| YOUR GOAL |
In the copy, include no pictures. Reproduce the rest of the entries exactly.

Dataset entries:
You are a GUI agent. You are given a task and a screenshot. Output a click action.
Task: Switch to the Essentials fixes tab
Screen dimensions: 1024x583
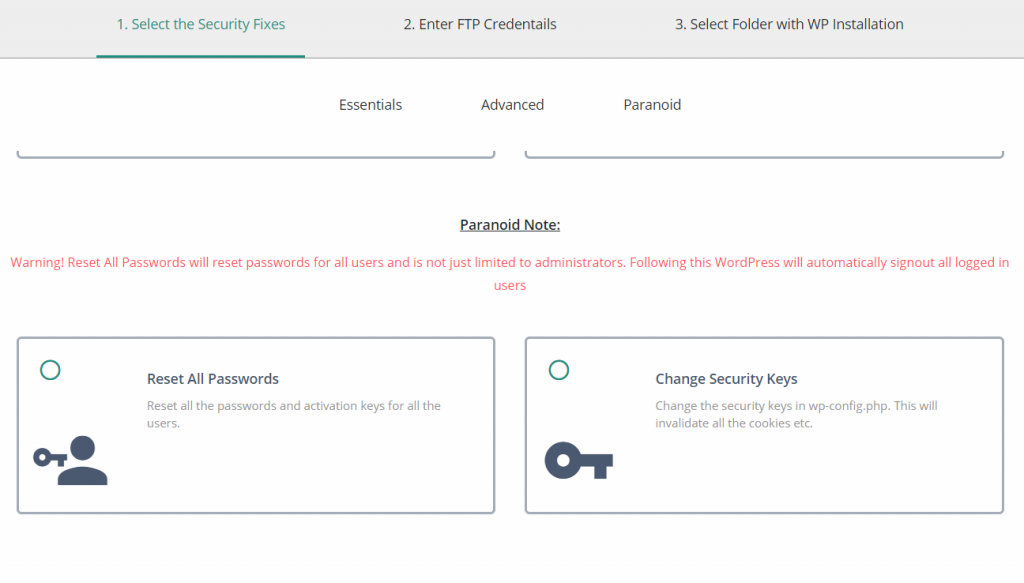coord(370,104)
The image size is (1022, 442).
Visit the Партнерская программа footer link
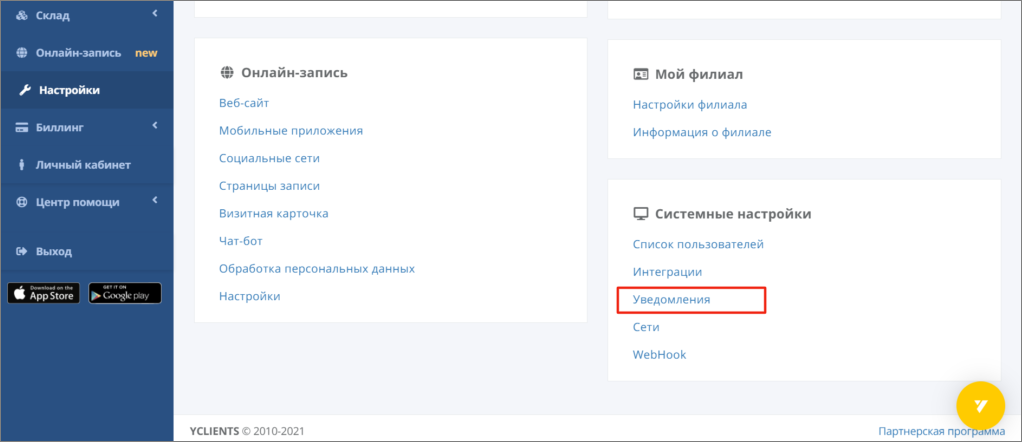[x=941, y=432]
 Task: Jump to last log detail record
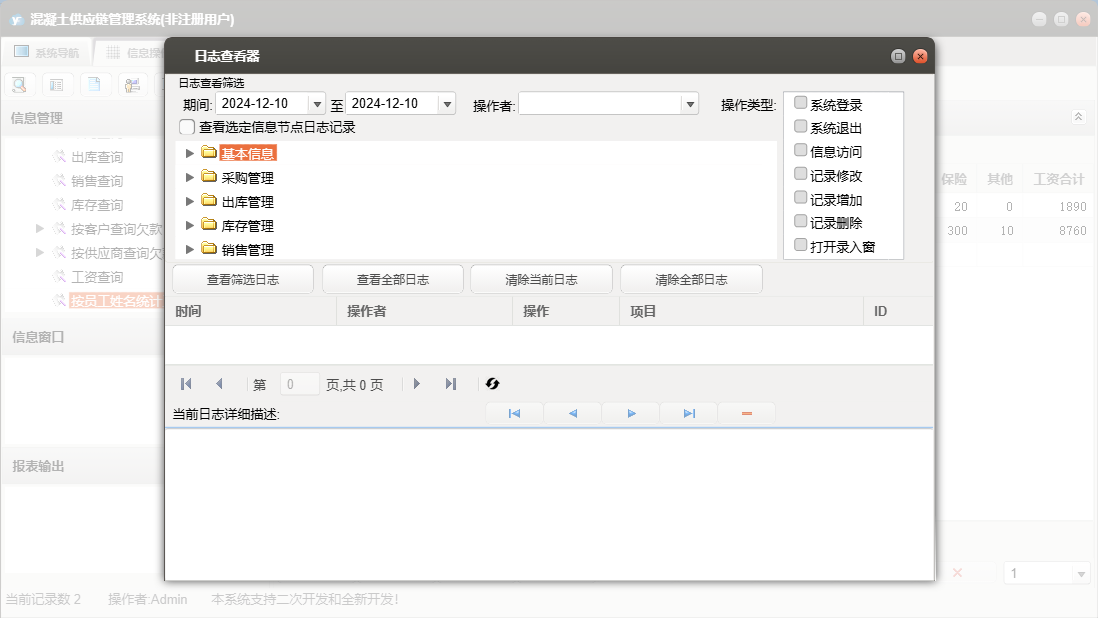pyautogui.click(x=689, y=413)
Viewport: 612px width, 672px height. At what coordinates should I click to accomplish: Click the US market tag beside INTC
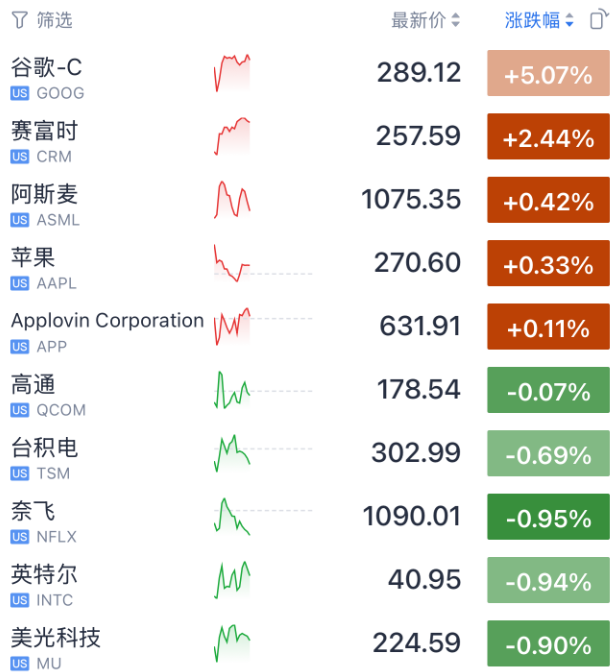(x=20, y=600)
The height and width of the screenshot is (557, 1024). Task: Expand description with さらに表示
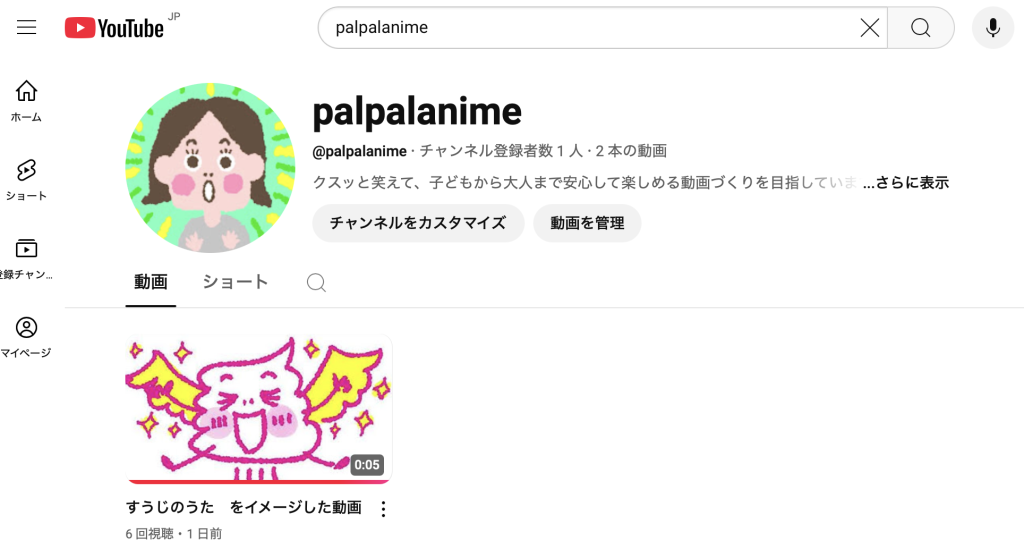905,183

| ANSWER FOR THE TASK |
You are a GUI agent. You are given a task and a screenshot. Output a click action.
Task: Switch to the Essentials fixes tab
Screen dimensions: 1024x583
coord(370,104)
The image size is (1022, 442).
Visit the Партнерская программа footer link
[x=941, y=432]
 Task: Jump to last log detail record
pyautogui.click(x=689, y=413)
Viewport: 612px width, 672px height. At what coordinates should I click to accomplish: Click the US market tag beside INTC
(x=20, y=600)
The height and width of the screenshot is (557, 1024). Task: Expand description with さらに表示
905,183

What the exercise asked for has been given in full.